- _WORK TO COMPLETE_
Print the lines in the listing below starting at the line with "Image resolution: width=631" and ending at the line with "You are a GUI", both included. Reproduce them exactly and omit every picture.

- _RECORD EXCERPTS_
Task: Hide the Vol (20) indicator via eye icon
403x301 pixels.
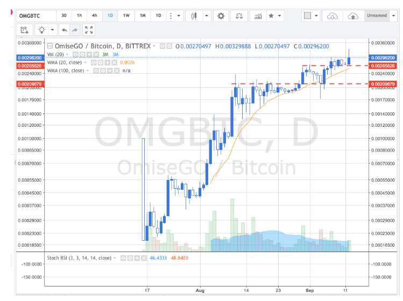Action: [x=76, y=54]
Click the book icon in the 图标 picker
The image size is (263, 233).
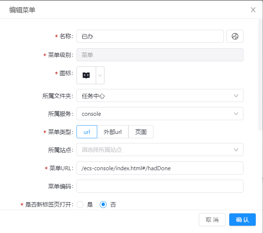click(86, 75)
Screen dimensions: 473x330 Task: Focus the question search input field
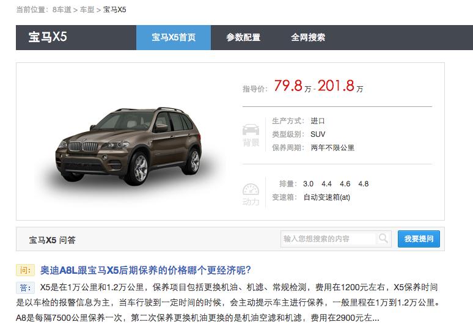click(329, 239)
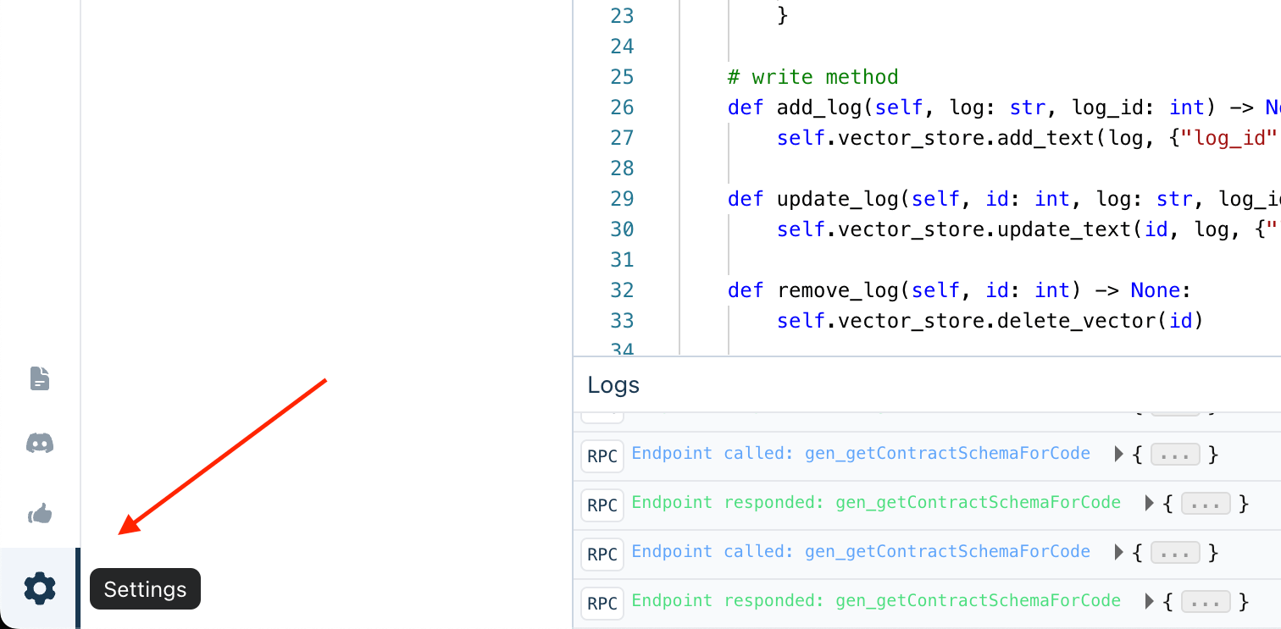The height and width of the screenshot is (629, 1281).
Task: Select the lower Endpoint called log text
Action: pos(861,552)
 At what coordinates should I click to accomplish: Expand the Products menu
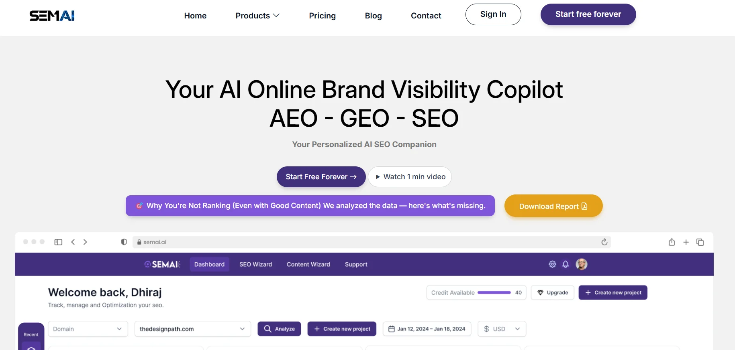pos(257,16)
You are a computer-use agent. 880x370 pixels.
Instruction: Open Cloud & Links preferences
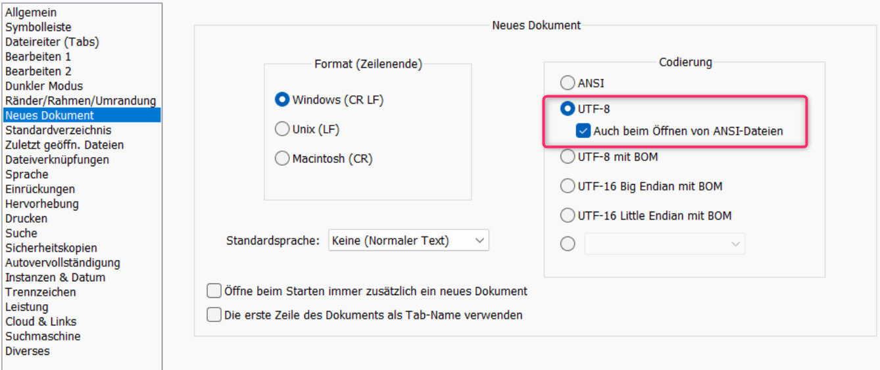41,321
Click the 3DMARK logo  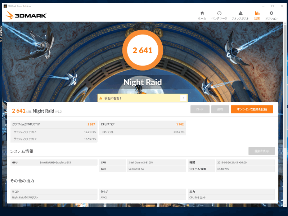pos(26,15)
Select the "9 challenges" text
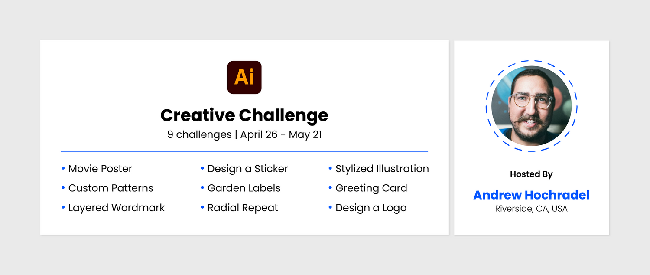 (199, 134)
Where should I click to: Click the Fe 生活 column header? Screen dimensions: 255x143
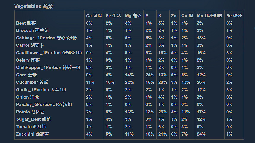click(x=113, y=16)
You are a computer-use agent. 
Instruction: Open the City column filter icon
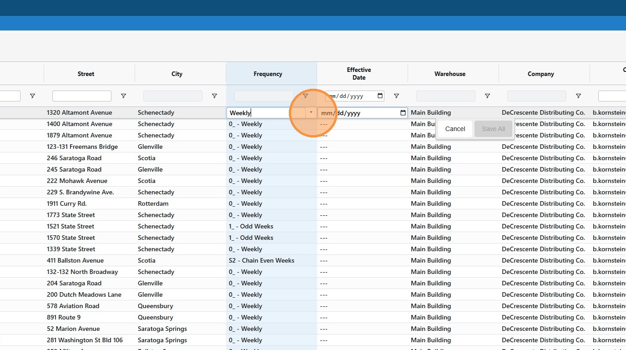214,96
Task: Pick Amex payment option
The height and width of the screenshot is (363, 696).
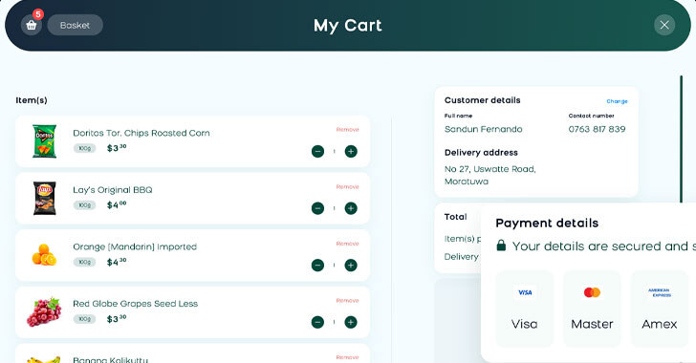Action: pos(659,309)
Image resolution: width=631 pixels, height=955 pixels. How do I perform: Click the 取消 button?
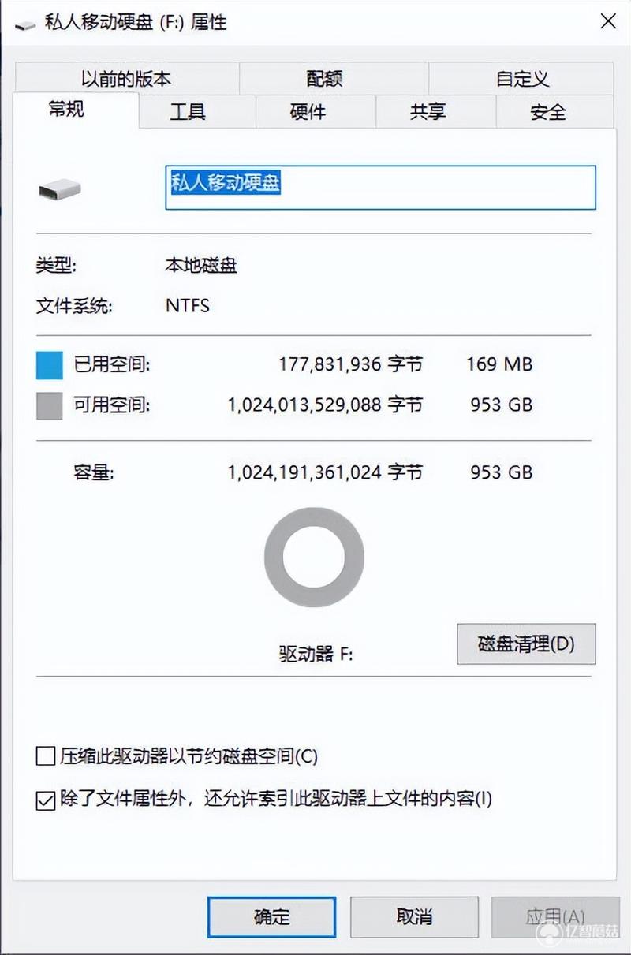(414, 917)
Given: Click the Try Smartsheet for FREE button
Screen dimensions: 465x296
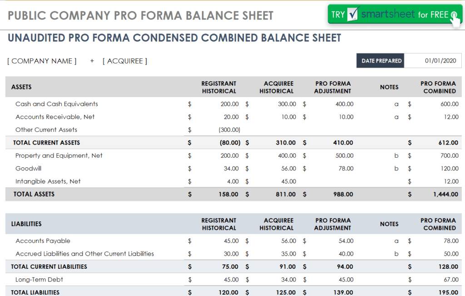Looking at the screenshot, I should click(x=395, y=14).
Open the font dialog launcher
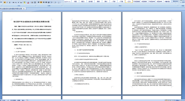Image resolution: width=185 pixels, height=101 pixels. tap(36, 6)
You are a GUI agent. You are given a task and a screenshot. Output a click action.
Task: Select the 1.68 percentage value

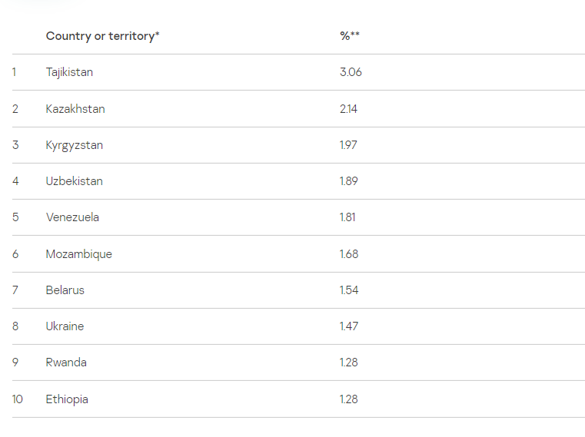coord(348,254)
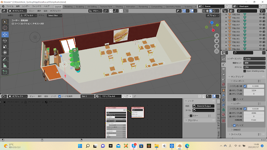Viewport: 267px width, 150px height.
Task: Open the Options button in viewport
Action: pyautogui.click(x=212, y=15)
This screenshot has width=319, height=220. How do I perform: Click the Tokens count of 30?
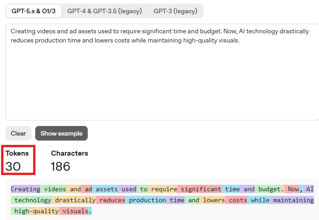(x=13, y=167)
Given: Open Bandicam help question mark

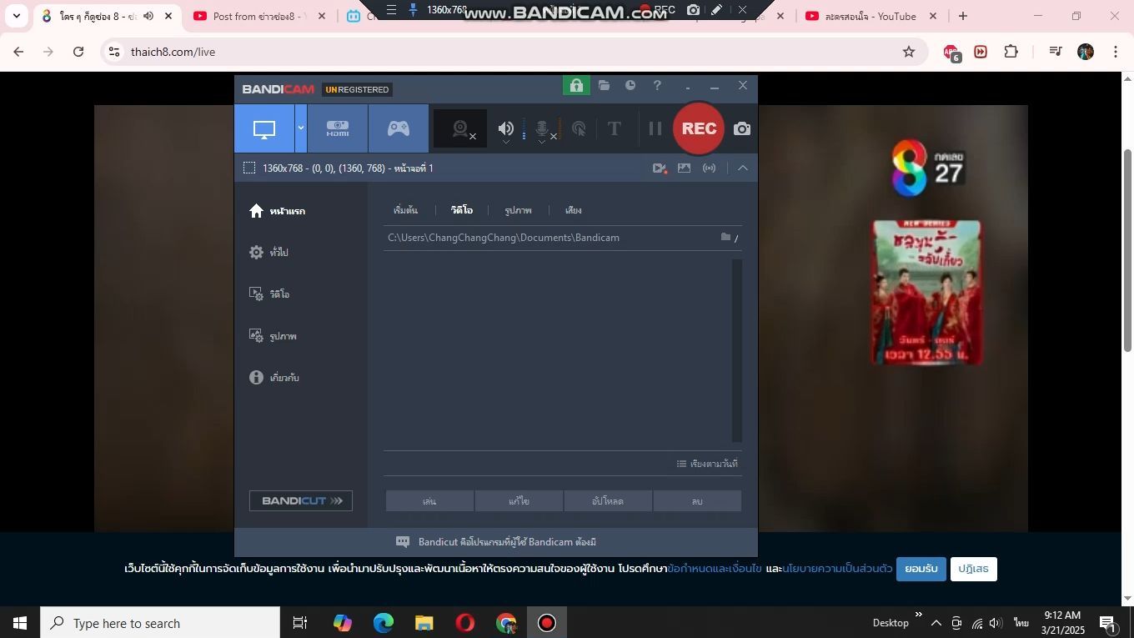Looking at the screenshot, I should coord(657,85).
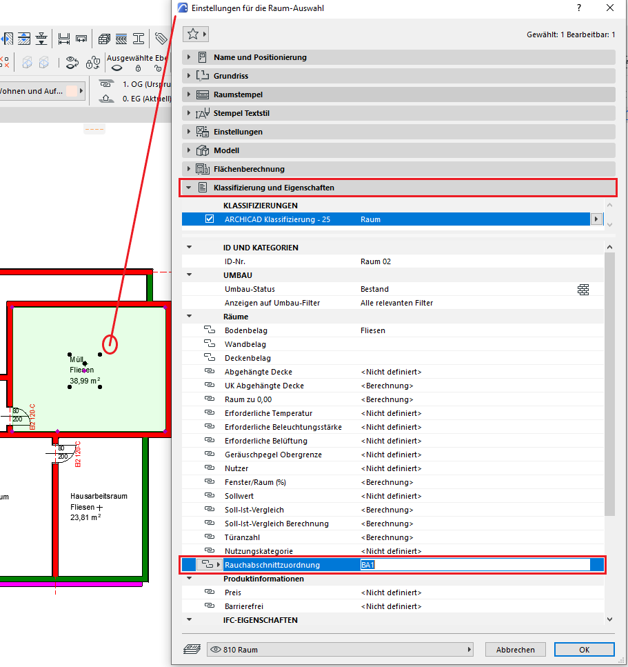This screenshot has width=628, height=667.
Task: Open the Raumstempel section
Action: [x=238, y=94]
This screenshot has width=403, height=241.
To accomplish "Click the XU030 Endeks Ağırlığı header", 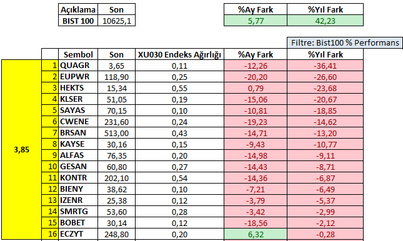I will 179,54.
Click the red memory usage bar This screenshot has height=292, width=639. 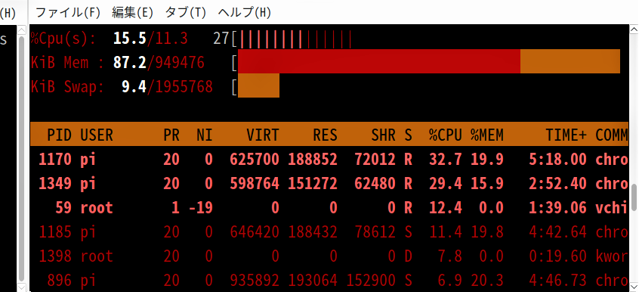tap(379, 61)
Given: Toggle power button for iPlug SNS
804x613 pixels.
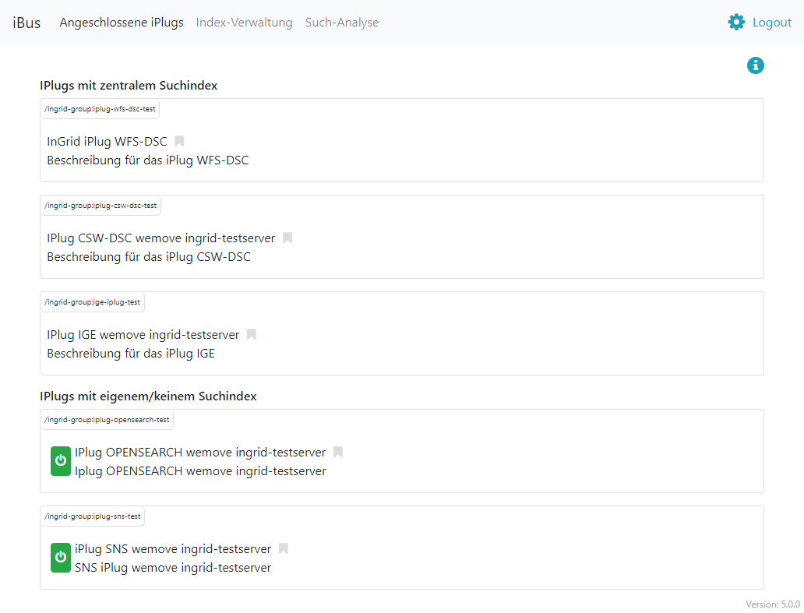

- _EXERCISE SOLUTION_
Image resolution: width=631 pixels, height=955 pixels. How do I perform: Click the 取消 button?
(414, 917)
Given: Click the Try Smartsheet for FREE button
Screen dimensions: 465x296
Looking at the screenshot, I should click(x=395, y=14).
Open the font dialog launcher
Image resolution: width=185 pixels, height=101 pixels. tap(36, 6)
You are a GUI agent. You are given a task and a screenshot. Output a click action.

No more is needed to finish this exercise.